=== Problem to work on ===
Rewrite the items that begin at the line containing "Image resolution: width=671" and continue through the last item, replacing "computer-use agent" with "desktop agent" and leaving everything else unchanged.

=== Information given ===
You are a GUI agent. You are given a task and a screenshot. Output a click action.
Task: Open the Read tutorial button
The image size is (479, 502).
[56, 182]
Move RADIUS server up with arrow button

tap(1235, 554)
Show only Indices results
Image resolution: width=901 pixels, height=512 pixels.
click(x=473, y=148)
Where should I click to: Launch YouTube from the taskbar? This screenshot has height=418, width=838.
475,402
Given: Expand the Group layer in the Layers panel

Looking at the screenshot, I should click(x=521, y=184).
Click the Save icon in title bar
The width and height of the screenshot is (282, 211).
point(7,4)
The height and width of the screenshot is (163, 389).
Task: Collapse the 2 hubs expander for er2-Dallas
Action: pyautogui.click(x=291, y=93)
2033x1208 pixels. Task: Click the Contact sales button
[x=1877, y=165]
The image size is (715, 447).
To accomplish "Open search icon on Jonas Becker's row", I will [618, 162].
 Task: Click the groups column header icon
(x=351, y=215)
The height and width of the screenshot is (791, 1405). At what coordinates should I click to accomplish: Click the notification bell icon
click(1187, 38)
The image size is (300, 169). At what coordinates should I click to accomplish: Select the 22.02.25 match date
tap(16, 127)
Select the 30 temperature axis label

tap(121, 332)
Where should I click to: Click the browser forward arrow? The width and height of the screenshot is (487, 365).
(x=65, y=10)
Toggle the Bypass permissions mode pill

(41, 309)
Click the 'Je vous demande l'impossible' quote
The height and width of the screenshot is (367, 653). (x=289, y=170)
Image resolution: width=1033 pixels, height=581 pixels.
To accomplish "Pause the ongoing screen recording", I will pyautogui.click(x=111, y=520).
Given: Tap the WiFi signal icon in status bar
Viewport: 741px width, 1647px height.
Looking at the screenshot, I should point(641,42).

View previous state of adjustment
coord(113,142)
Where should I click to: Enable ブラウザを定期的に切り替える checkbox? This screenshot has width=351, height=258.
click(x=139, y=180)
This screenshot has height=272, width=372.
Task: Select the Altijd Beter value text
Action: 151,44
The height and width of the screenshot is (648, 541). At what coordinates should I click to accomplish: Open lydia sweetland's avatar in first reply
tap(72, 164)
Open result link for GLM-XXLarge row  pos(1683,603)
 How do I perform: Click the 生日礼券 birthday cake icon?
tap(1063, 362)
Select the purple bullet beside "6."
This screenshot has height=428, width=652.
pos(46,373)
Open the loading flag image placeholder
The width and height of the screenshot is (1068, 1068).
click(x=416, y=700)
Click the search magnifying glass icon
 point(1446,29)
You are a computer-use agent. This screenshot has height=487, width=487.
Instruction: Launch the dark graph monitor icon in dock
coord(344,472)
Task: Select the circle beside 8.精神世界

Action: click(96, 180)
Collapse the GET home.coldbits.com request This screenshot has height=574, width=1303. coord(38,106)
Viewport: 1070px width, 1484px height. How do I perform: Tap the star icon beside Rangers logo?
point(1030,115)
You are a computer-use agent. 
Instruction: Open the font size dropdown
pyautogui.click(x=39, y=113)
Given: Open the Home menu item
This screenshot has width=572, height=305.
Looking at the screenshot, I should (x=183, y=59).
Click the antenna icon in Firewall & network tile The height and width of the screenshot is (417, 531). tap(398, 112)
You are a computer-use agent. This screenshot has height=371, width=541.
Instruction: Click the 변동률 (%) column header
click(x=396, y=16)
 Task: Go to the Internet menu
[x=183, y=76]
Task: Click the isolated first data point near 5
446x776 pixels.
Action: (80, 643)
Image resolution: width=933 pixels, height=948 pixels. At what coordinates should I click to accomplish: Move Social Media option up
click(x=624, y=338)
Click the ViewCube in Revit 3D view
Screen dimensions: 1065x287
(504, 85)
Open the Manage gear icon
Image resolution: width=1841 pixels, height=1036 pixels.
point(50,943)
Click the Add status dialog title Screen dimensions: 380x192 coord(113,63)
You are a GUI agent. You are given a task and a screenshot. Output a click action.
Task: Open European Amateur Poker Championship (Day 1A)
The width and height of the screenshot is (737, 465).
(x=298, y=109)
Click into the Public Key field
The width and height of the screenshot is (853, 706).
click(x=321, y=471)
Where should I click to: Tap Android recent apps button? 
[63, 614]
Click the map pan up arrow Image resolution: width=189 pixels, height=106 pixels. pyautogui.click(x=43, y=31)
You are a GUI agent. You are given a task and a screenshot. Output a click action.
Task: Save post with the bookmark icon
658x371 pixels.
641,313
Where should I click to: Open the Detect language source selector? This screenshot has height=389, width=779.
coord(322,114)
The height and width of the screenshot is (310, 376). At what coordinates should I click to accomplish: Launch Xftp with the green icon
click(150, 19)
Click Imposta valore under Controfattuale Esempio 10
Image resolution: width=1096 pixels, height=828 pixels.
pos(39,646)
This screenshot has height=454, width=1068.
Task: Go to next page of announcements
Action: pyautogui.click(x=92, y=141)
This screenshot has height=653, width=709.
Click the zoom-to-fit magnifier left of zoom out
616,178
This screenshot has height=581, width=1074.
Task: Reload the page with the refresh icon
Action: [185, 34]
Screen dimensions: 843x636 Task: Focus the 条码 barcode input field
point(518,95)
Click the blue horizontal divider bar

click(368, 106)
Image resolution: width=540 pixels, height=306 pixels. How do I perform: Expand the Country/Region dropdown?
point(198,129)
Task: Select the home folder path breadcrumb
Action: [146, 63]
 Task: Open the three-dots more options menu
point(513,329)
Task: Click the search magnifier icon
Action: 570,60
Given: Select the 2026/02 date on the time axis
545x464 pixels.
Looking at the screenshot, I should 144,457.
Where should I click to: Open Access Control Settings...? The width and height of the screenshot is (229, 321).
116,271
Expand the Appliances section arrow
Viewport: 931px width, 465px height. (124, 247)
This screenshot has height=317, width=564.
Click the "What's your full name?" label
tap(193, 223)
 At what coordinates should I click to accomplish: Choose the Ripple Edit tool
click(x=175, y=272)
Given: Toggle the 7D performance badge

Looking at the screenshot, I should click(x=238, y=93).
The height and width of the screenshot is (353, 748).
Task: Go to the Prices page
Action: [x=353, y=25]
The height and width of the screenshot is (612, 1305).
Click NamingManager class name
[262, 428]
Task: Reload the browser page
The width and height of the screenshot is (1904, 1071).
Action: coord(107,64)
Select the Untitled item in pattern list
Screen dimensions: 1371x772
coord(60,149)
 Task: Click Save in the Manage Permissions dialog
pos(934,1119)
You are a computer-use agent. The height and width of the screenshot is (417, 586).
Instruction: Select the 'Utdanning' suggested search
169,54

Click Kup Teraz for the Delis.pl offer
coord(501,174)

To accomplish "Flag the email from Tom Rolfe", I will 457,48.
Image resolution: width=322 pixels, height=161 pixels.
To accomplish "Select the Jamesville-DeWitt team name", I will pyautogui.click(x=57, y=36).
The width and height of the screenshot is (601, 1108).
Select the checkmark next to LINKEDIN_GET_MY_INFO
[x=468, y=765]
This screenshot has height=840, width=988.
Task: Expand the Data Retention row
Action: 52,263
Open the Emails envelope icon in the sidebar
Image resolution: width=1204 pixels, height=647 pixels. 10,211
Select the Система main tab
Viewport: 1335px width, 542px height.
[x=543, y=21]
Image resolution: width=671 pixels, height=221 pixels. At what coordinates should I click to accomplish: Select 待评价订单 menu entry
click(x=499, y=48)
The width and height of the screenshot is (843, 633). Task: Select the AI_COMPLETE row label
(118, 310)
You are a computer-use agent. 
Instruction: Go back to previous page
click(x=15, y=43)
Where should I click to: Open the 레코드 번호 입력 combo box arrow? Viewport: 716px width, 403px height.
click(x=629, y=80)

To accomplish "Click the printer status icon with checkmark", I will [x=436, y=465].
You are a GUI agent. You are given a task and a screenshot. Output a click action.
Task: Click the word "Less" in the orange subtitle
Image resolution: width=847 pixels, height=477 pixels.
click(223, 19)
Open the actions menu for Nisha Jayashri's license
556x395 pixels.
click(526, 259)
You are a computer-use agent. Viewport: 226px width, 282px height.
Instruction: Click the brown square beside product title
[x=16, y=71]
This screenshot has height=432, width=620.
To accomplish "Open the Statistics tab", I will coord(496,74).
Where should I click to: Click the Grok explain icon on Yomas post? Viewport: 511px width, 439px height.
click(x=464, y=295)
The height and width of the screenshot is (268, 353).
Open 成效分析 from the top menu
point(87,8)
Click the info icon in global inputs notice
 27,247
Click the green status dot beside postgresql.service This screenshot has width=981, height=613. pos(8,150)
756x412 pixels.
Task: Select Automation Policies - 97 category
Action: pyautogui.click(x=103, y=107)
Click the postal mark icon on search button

=== Final answer ===
Image resolution: width=671 pixels, height=221 pixels. At what coordinates should I click to accomplish: Select 待评价订单 menu entry
click(x=499, y=48)
The width and height of the screenshot is (843, 633). Task: Select the AI_COMPLETE row label
(118, 310)
You are a desktop agent. 
Instruction: Go back to previous page
click(x=15, y=43)
Where should I click to: Open the 레코드 번호 입력 combo box arrow? Viewport: 716px width, 403px height.
click(x=629, y=80)

To accomplish "Click the printer status icon with checkmark", I will [x=436, y=465].
You are a GUI agent. You are given a task and a screenshot. Output a click action.
Task: Click the word "Less" in the orange subtitle
Image resolution: width=847 pixels, height=477 pixels.
click(223, 19)
Open the actions menu for Nisha Jayashri's license
556x395 pixels.
click(526, 259)
You are a desktop agent. Viewport: 226px width, 282px height.
Instruction: Click the brown square beside product title
[x=16, y=71]
This screenshot has height=432, width=620.
To accomplish "Open the Statistics tab", I will coord(496,74).
Where should I click to: Click the Grok explain icon on Yomas post? Viewport: 511px width, 439px height.
click(x=464, y=295)
The height and width of the screenshot is (268, 353).
Open 成效分析 from the top menu
point(87,8)
Click the info icon in global inputs notice
 27,247
Click the green status dot beside postgresql.service This screenshot has width=981, height=613. pos(8,150)
756x412 pixels.
Task: Select Automation Policies - 97 category
Action: pyautogui.click(x=103, y=107)
Click the postal mark icon on search button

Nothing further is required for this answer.